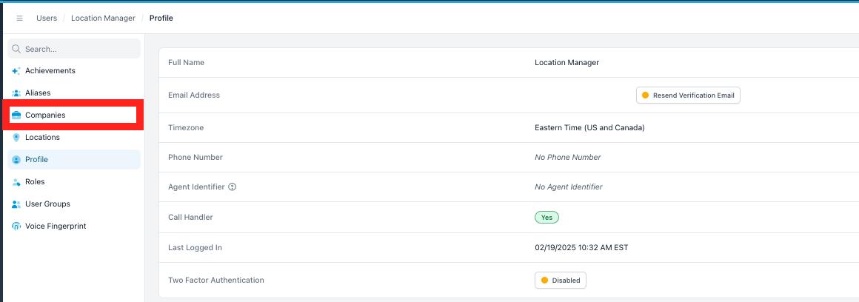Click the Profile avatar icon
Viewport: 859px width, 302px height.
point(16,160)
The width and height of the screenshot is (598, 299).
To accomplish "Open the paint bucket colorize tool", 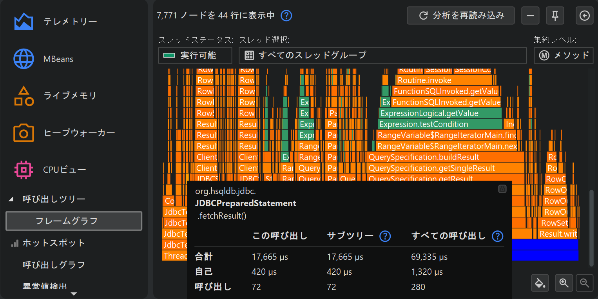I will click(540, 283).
········
§ **Aim**
Count the lines of the items above that contain the word "width". Reply with the number only.

§ **Reply**
2